About the Town/History
The Town of Strasburg is located in north-central Shenandoah County at the northern end of the Shenandoah Valley. It is the largest of the six communities in Shenandoah County and is part of the Davis Magisterial District. The town lies on the North Fork of the Shenandoah River in a small basin formed by the river as it loops through the Valley with one of its major loops creating a peninsula just south of town known as Sandy Hook. Geographically the town is generally surrounded by natural barriers with the Shenandoah River and Three Top Mountain lying to the south and east, and historic Cedar Creek and Little North Mountain lying to the north and west.

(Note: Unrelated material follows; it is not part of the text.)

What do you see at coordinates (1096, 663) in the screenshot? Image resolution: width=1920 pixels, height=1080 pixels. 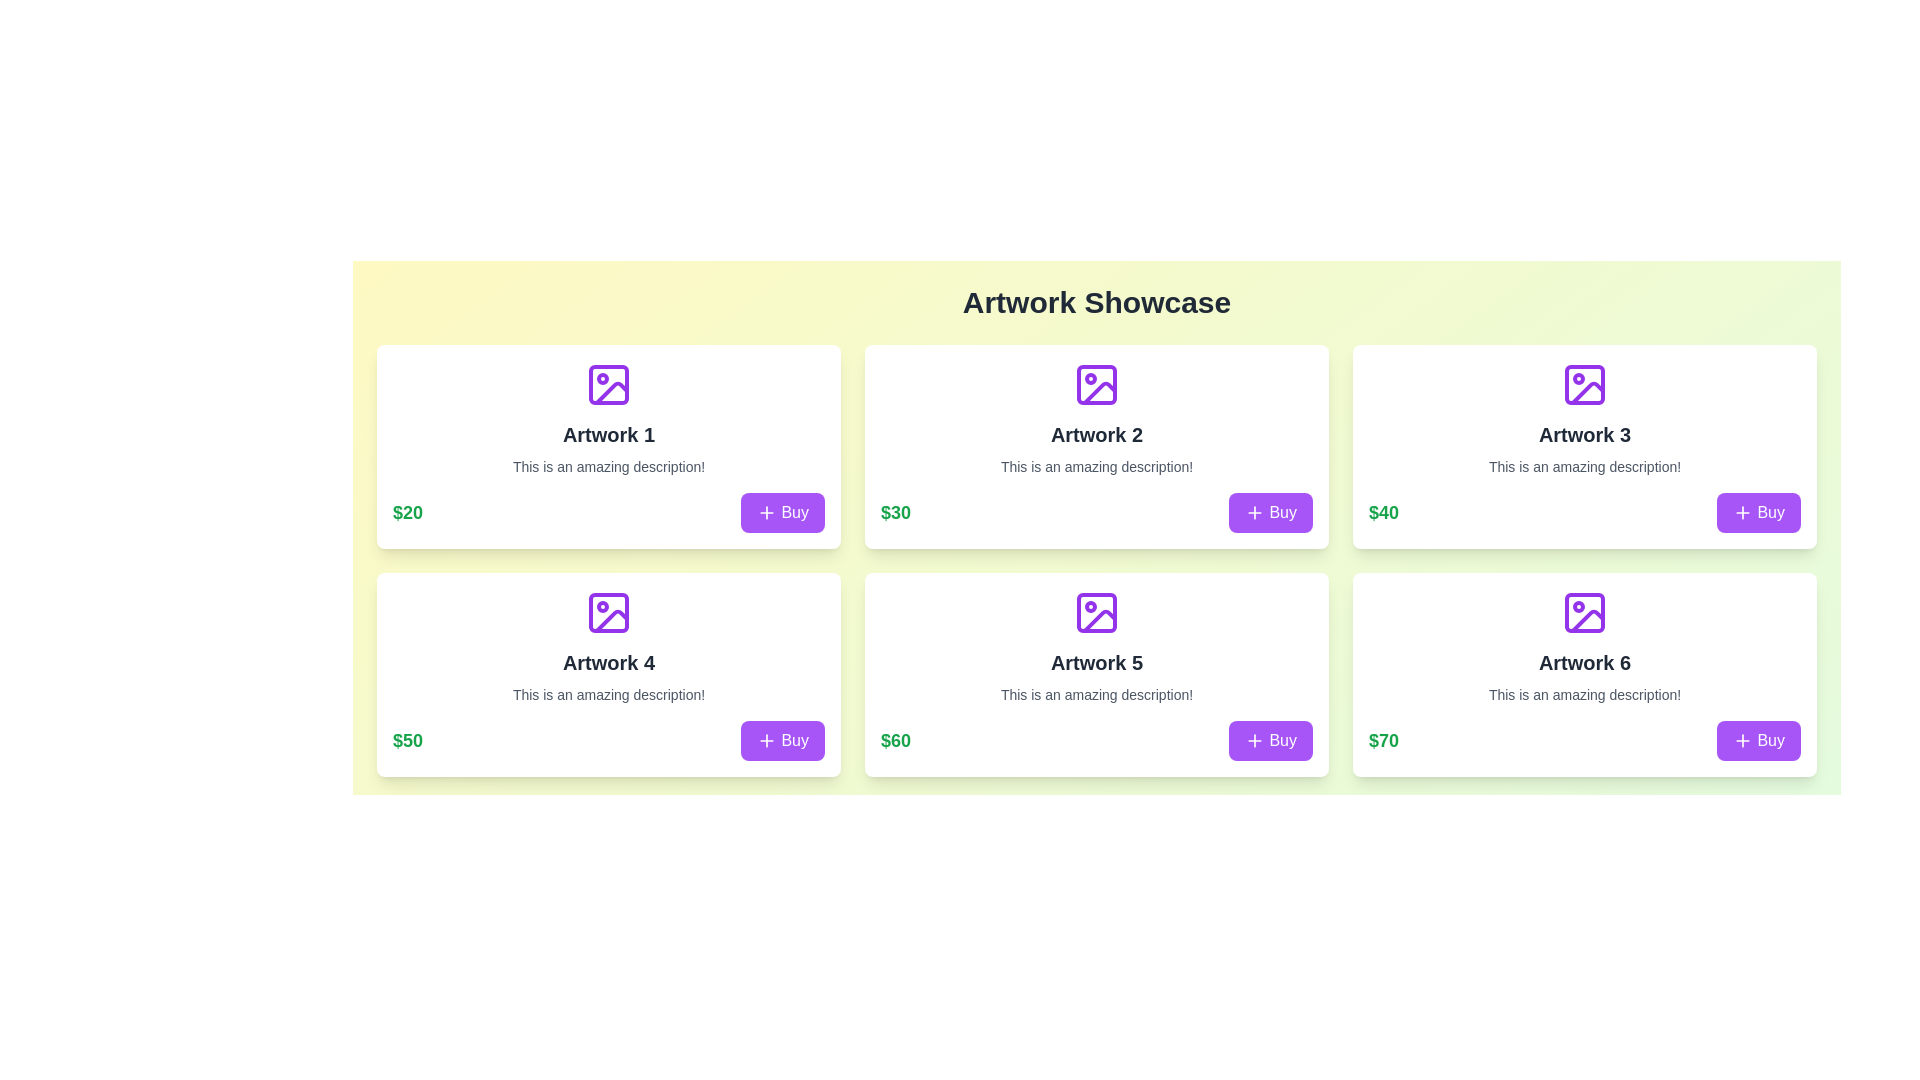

The town's early growth and settlement was primarily due to its location at the crossroads of major routes of travel and this is still true today. U.S. Route 11 and State Route 55 intersect in the center of town and Interstate 81 is located approximately one and one-half (1 1/2) miles to the west and north of the downtown with two interchanges serving the town. Interstate 66 joins Interstate 81 about four miles north of town and provides direct access to the Washington, D.C. Metropolitan area. The town is located ten miles west of Front Royal, 81 miles west of Washington, D.C., 18 miles south of Winchester, and 15 miles east of the West Virginia State Line.

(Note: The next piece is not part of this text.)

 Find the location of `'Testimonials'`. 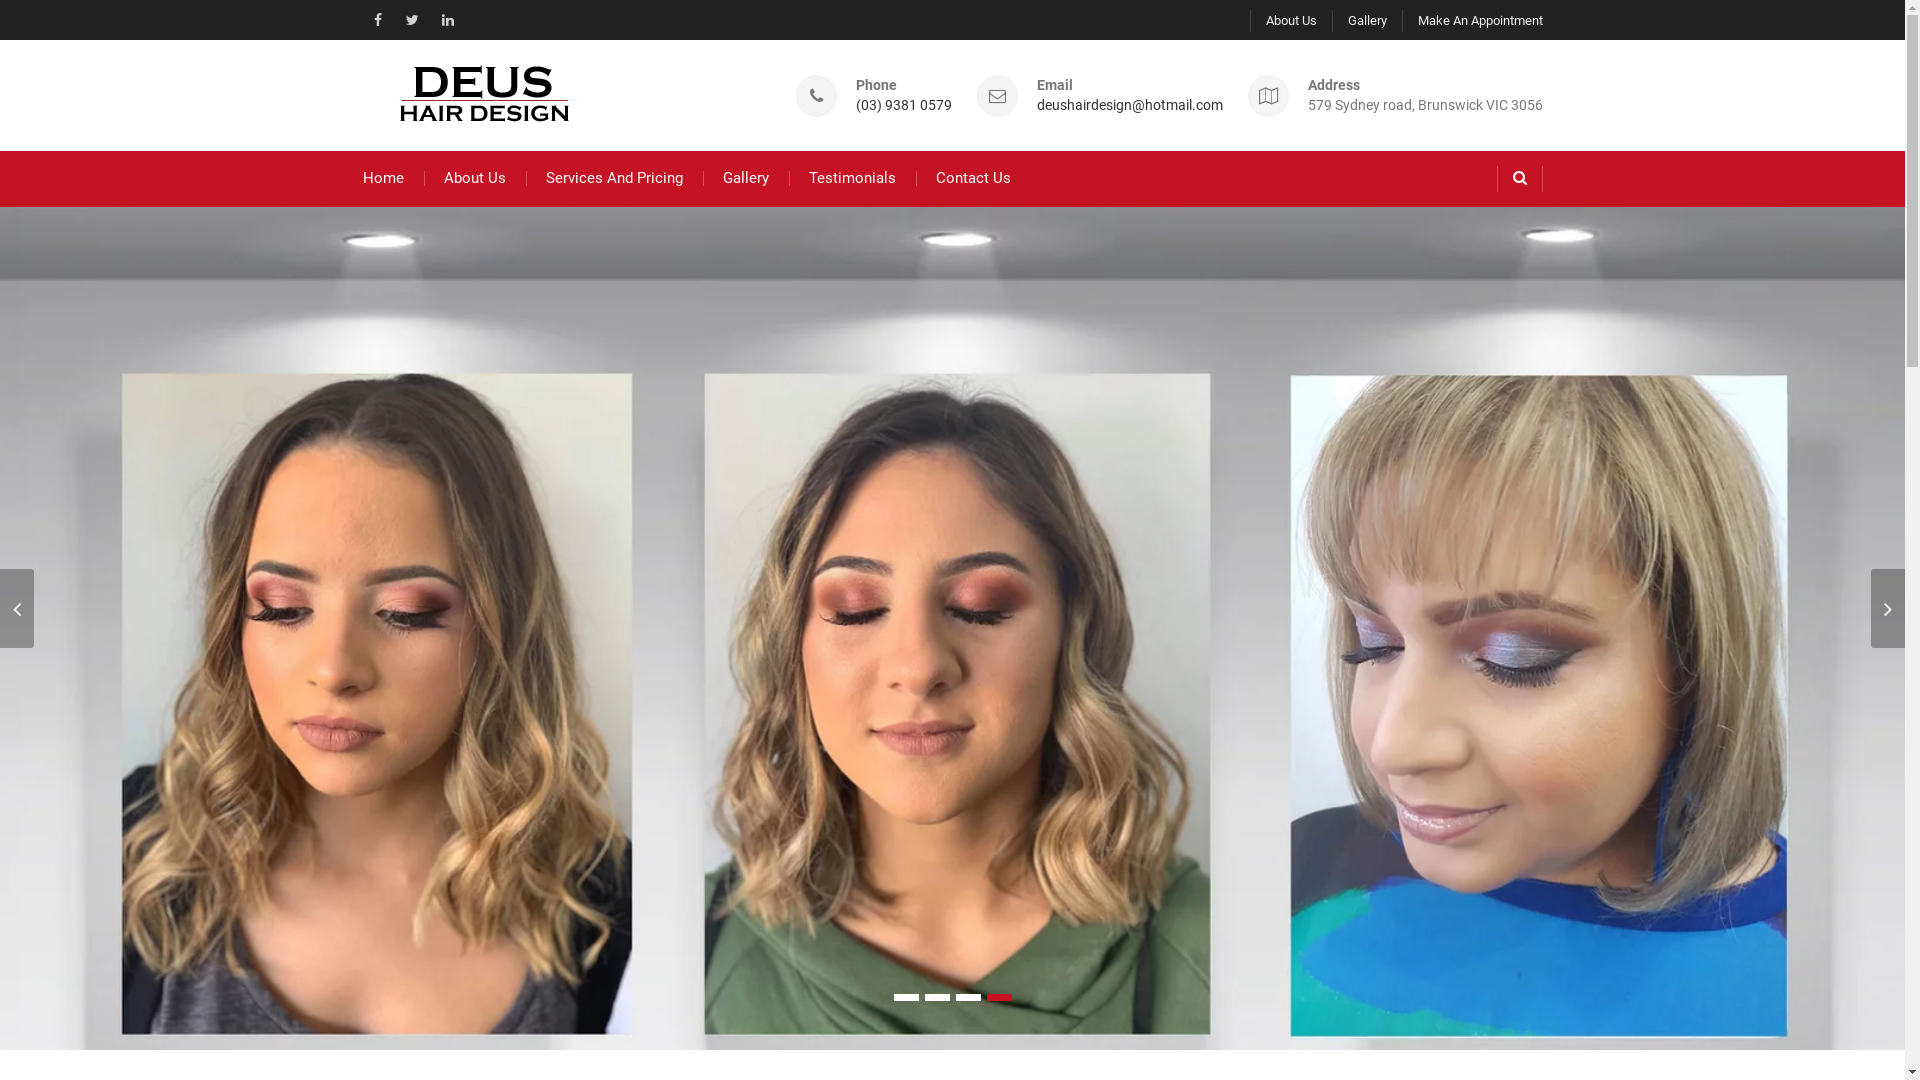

The Town of Strasburg was charted in 1761 and incorporated in 1922. It is well known for its pottery, antiques, Civil War history, and breathtaking views. The pottery industry began circa 1761 with at least seventeen potters producing earthen and stoneware commercially. The Strasburg Museum building was constructed in 1891 for use as a steam pottery until circa 1909 when the last pottery was closed. In 1913, the Southern Railroad Company purchased the building and it served as a freight and passenger depot until the 1960s. It later became a museum and opened to the public as a National Historic Landmark in 1970. Displays include a large collection of original Strasburg Pottery, antiques, Civil War articles, Native American artifacts, farm tools, a red caboose, and a working model railroad depicting Strasburg and the Southern Railway in the 1930s.

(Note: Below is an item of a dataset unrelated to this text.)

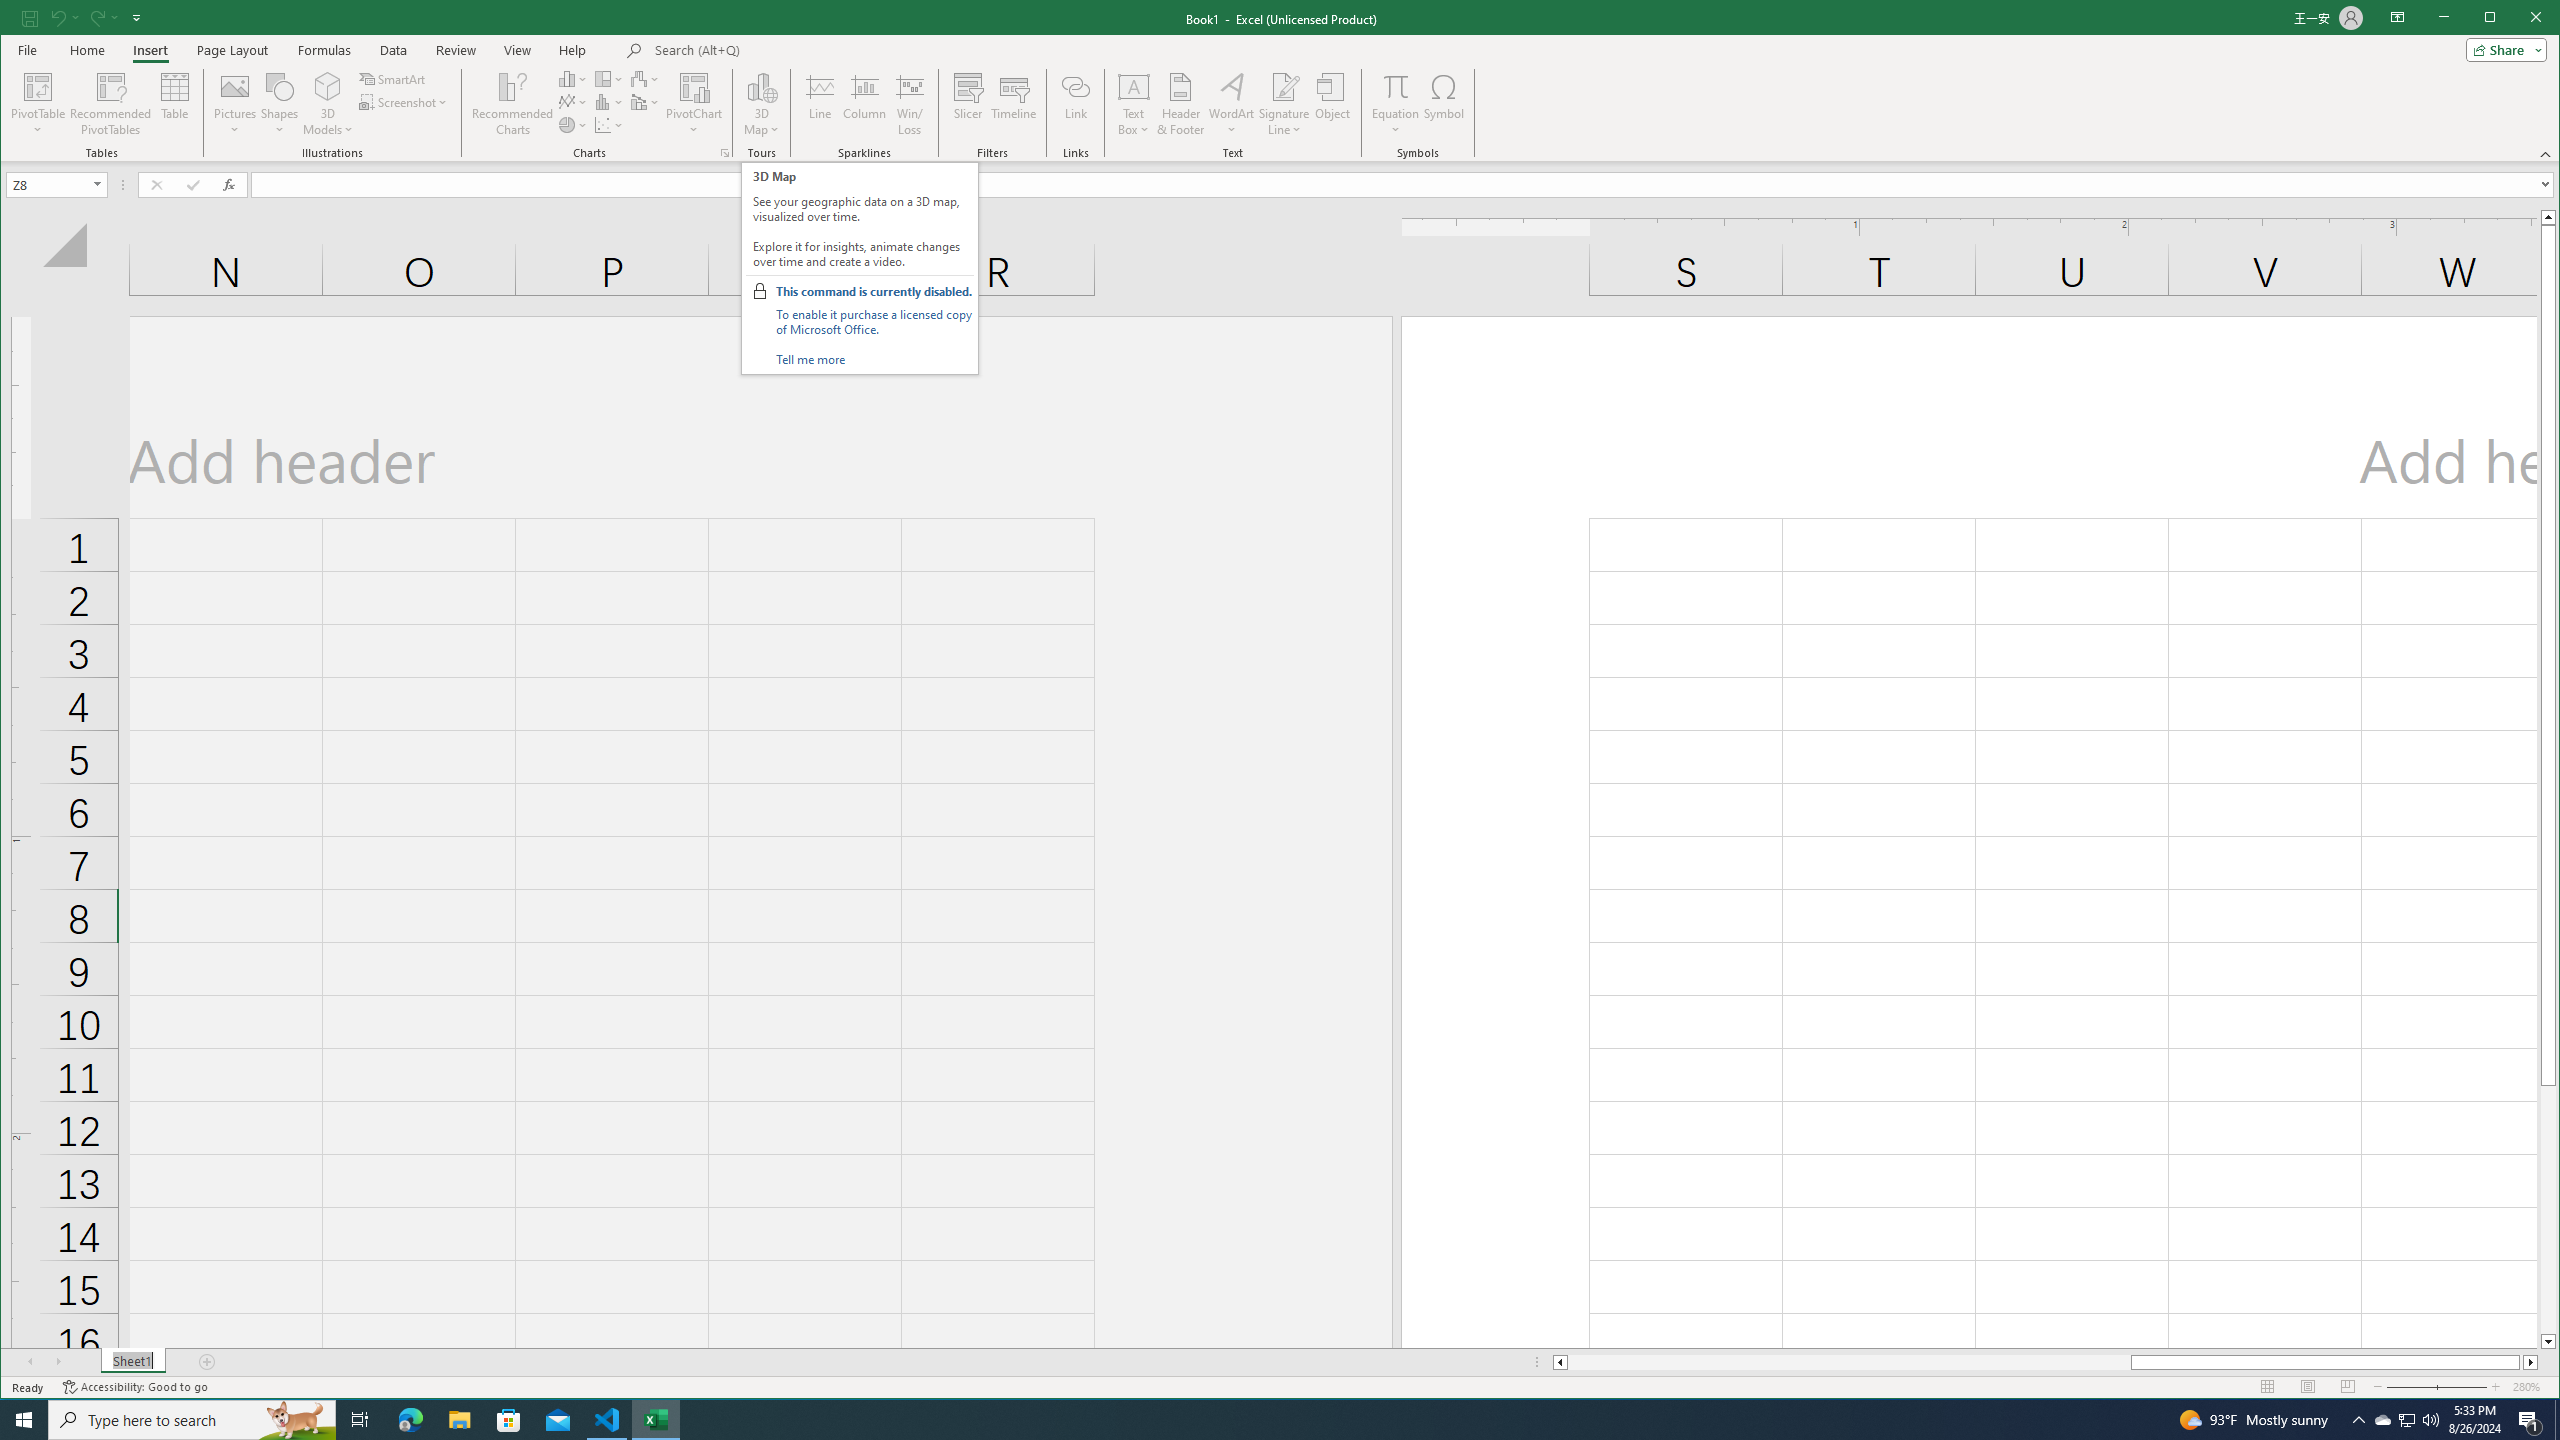 The image size is (2560, 1440). What do you see at coordinates (572, 125) in the screenshot?
I see `'Insert Pie or Doughnut Chart'` at bounding box center [572, 125].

Strasburg was an important part of the Valley Campaign in the early part of the Civil War and Stonewall Jackson knew its streets and often used its hostelry. It was he who made Strasburg "the fountainhead of Rail Traffic for the South", when he captured enemy engines in Martinsburg, West Virginia and pulled them by horsepower across roads to return them to the rails in Strasburg. From there they were sent south for the Confederate cause. During the closing phases of the war Strasburg was again in the midst of the action. It is between Cedar Creek Battlefield on the north and Fisher's Hill Battlefield of the south, both accessible to the public with interpretive material. It is in the heart of the counties burned by Sheridan to eliminate the productivity of this "breadbasket of the Confederacy".
Strasburg is nestled in the valley of the Shenandoah River with vistas of Massanutten Mountain and the Allegheny foothills.